- Born: May 16, 1986 (age 40) Altoona, Wisconsin, U.S.
- Occupation: Dentist
- Known for: Being the Most Traveled American
- Website: https://thesmilemission.com/

= Dustin Pfundheller =

American dentist (born 1987)

Dustin Pfundheller (born May 16, 1986) is an American dentist and is recognized as being both the most-traveled American and the most-traveled person under 40 in the world.

==Early life and education==
Pfundheller was born to Raina and Bob Pfundheller of Altoona, Wisconsin. He attended the University of Wisconsin–River Falls and the University of Florida College of Dentistry.

==Career==
Pfundheller's career began with a dental practice in Singapore, where he worked for six years. In December 2020, Pfundheller opened a dental clinic focused on affordable access to services in Miami called The Smile Mission.

==Travel and recognition==
Dustin has visited every country in the world, earning him the Guinness World Record as the youngest person to achieve the milestone in 2017, and has been recognized by travel website, Nomad Mania, as being the most-traveled American and the 8th most-traveled individual in the world having visited 1160 of the 1301 geographic regions defined by the site.

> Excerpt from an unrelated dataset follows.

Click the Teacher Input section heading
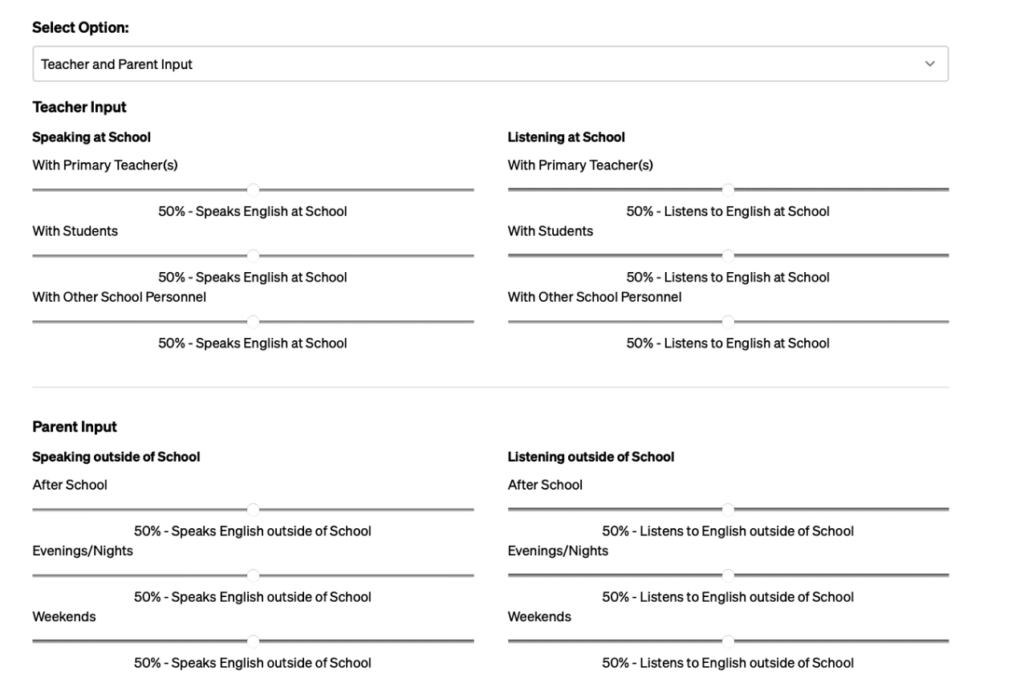Image resolution: width=1024 pixels, height=695 pixels. coord(79,107)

His travels were self-funded and he instead made use of the dating app Tinder to assist with making travel arrangements. During his travels, Pfundheller often performed dental services in locations with limited access to the specialization. The last country visited by Pfundheller was Israel, admission to which required taking his case to the country's supreme court.

Pfundheller applauded Malaysia's handling of the COVID-19 pandemic and criticized the news coverage of the situation by Al Jazeera.